Of the lines listed below, return exactly those that run from the line containing "914x402 pixels." through the line containing "Given: Click the New Style... button", both included.

::: Source information :::

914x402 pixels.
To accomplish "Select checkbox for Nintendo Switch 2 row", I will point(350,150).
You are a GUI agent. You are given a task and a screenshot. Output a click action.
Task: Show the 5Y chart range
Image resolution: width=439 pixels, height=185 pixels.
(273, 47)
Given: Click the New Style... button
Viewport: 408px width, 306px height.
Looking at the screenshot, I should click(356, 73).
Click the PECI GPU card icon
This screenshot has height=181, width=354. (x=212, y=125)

:::
::: Source information :::

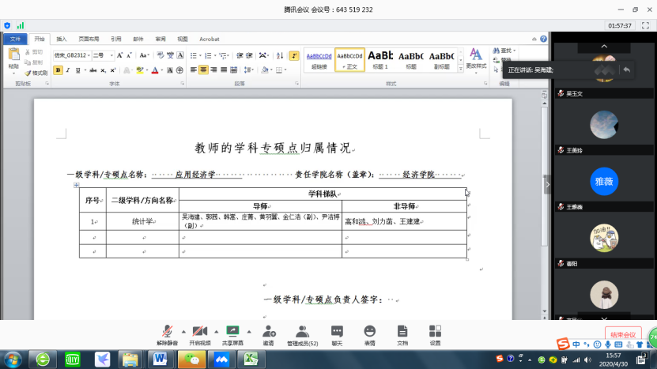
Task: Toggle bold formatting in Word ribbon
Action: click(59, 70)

:::

_Answer box_:
914x402 pixels.
To accomplish "Select checkbox for Nintendo Switch 2 row", I will point(350,150).
You are a GUI agent. You are given a task and a screenshot. Output a click action.
Task: Show the 5Y chart range
Image resolution: width=439 pixels, height=185 pixels.
(273, 47)
Given: Click the New Style... button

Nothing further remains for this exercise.